Extracted information
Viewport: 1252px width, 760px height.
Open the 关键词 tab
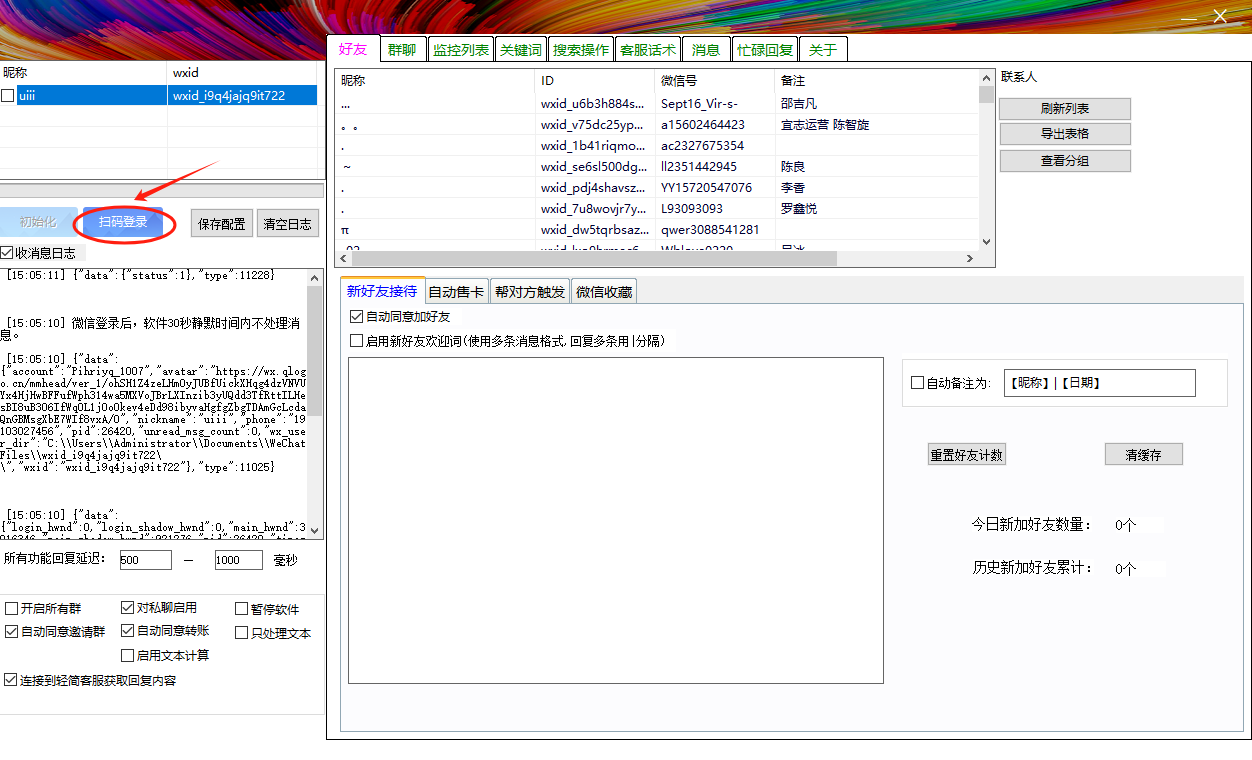pyautogui.click(x=520, y=49)
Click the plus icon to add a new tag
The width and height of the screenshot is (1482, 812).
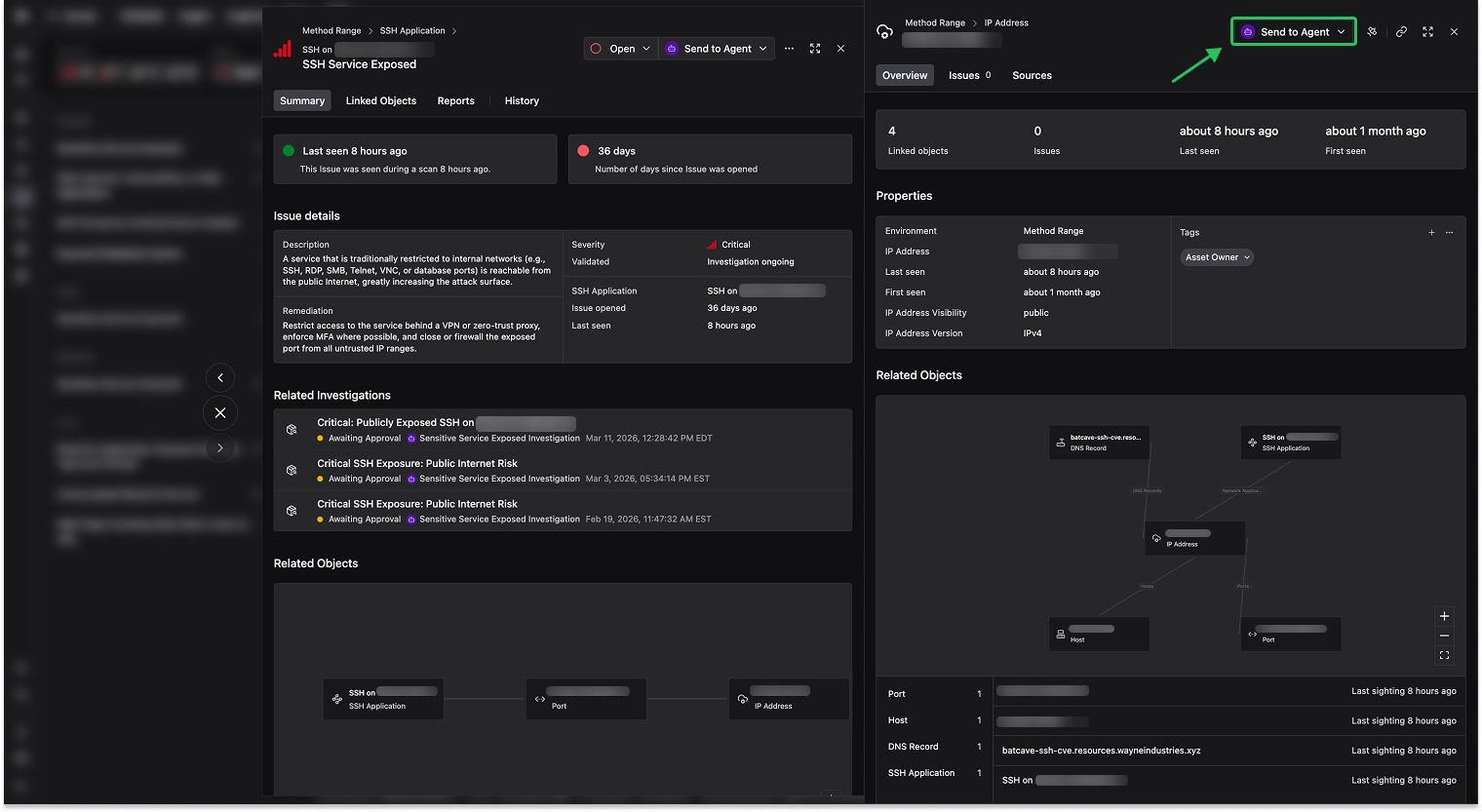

Exercise goal
Each line in the data that holds the string "height" needs to be copied.

Reply
Viewport: 1252px width, 760px height.
The width and height of the screenshot is (1482, 812).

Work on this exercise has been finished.